A história de Piterman

Sentava-se no banco, mas não para apoiar o treinador.Ele ‘era’ o treinador

A história de Piterman
A história de Piterman

"Qualquer burro pode presidir a um país, mas um treinador de futebol precisa de um curso? Por favor..." Presidente-treinador é a melhor forma de descrever Dmitry Piterman. Nascido na Ucrânia, aterra nos EUAcom 12 anos e mais tarde faz fortuna no ramo imobiliário.

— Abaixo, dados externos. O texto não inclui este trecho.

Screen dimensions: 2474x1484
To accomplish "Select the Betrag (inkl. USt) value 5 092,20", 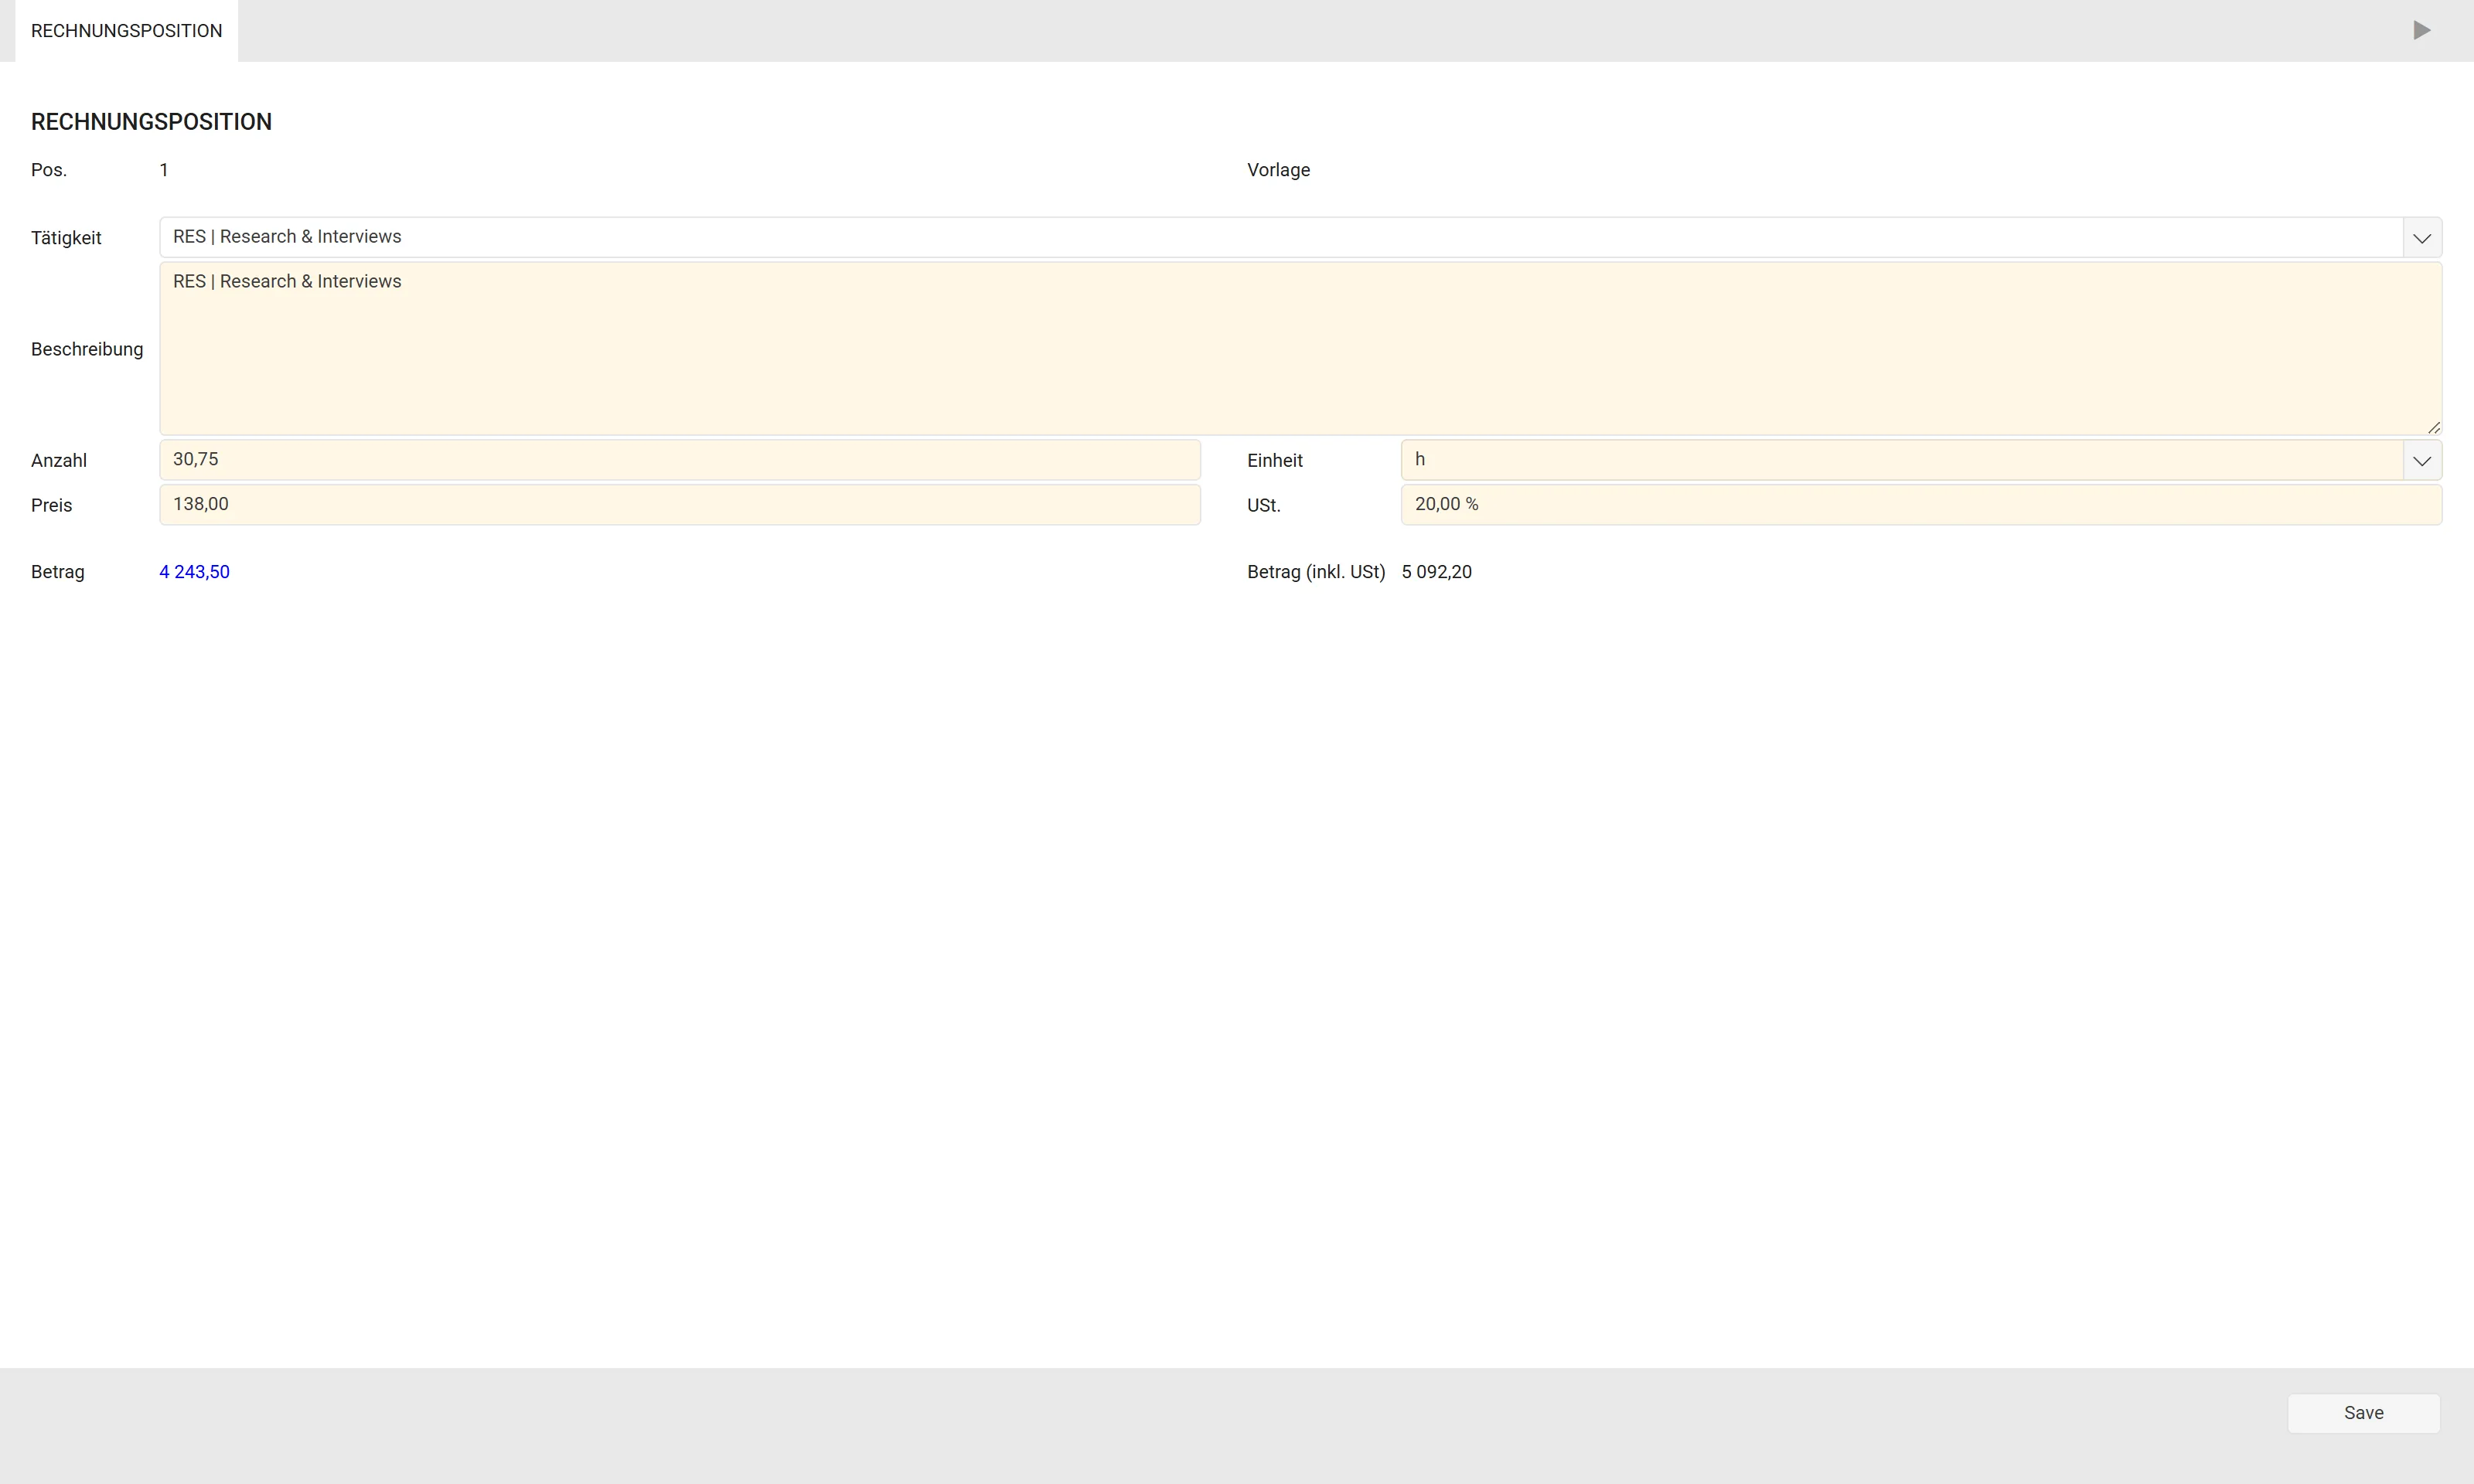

Chega a Espanha em 1999 e compra o Palamós. É a sua primeira aventura no futebol. Seguem-se Racing (2003) e Alavés (2004). Os treinadores servem apenas para completar a ficha de jogo. O treinador real é Piterman. Senta-se no banco com o bloco de notas, define a tática, escolhe o onze, faz as substituições e vai à conferência de imprensa.

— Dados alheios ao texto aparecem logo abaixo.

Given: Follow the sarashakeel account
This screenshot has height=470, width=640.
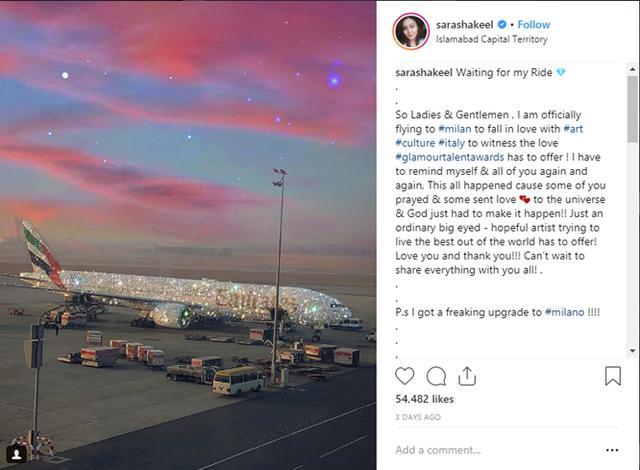Looking at the screenshot, I should pyautogui.click(x=534, y=23).
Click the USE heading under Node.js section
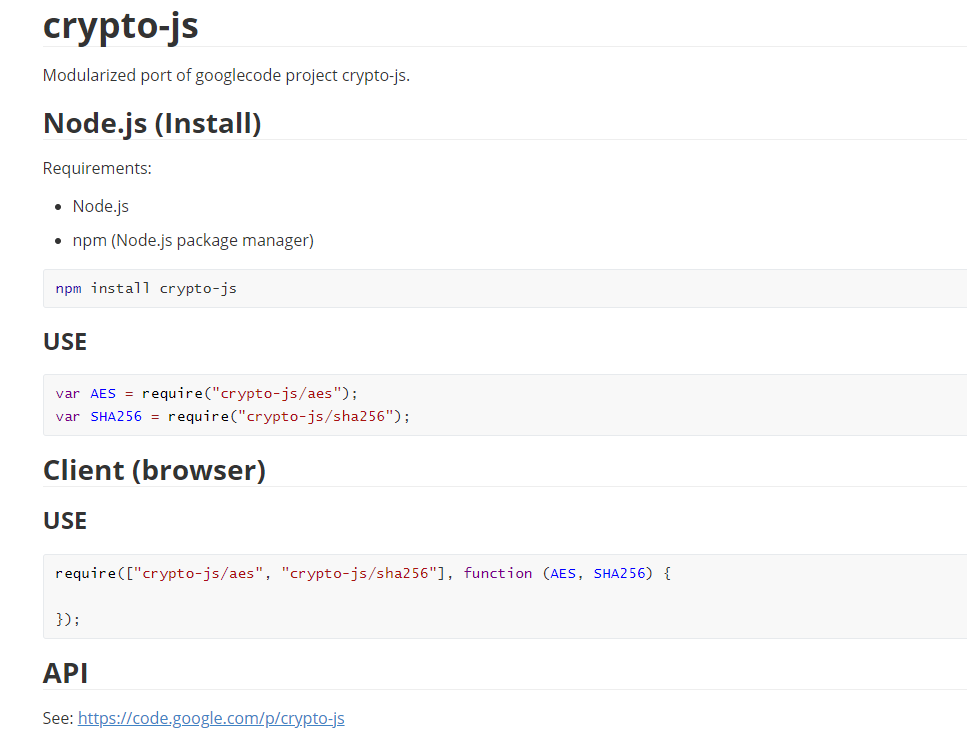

A federação espanhola chega a proibi-lo de estar no banco por não ter licença de treinador. Piterman contorna o problema com uma acreditação de jornalista, veste um colete de fotógrafo e volta a estar junto ao relvado para orientar a equipa: "Nos meus clubes o treinador não toma decisões. É apenas mais um empregado", admite. Também inova nos prémios de jogo: paga aos jogadores por vitória e empate, mas exige depósito de 300 mil euros em caso de derrota.

Os "palhaços" do Real

Após uma derrota do Alavés frente ao Real Madrid, apelida Ronaldo, Roberto Carlos e Robinho de "palhaços" e "débeis mentais", após estes comemorarem os golos com a dança da cucaracha. "Hoje em dia qualquer um que venha da selva pode jogar no Real."

Também é excêntrico fora dos relvados. Em 2004, posa nu para a ‘Interviú’. Numa das fotos aparece no banco de suplentes, sem roupa: "Vou liderar uma revolução. Além do espetáculo, posso trazer mais coisas", diz.

E traz. Gestão ruinosa. O passivo do Alavés sobe de 3 para 23 milhões de euros durante o seu mandato. Sai em 2006 e regressa aos EUA. Será obrigado a pagar uma indemnização ao Alavés de 6,8 milhões de euros. Mas mantém a presunção: "Os pobres espanhóis nunca viram alguém como eu."

OUTROS LOUCOS

Ken Bates

O ex-líder doChelsea quis construir uma vedação elétrica em Stamford Bridge para acalmar os hooligans. "Resultou na minha quinta com os animais. Também deve resultar aqui."

Jesús Gil y Gil

Durante os 16 anos em que liderou o At. Madrid, teve 29 treinadores! "Para mim eles são como a cerveja. Posso beber uma num ano, ou mil, se assim me apetecer."

Sam Hamman

No Wimbledon, este empresário libanês levava elefantes para o estádio. No Cardiff, antes de cada jogo, queria obrigar o defesa Spencer Pryor a ter relações sexuais com um carneiro...

Aurelio de Laurentiis

O dono do Nápoles é um dos mais aclamados produtores de cinema e gere o clube como se estivesse no grande ecrã. Os reforços têm de aparecer com máscaras de leão antes de revelarem a identidade.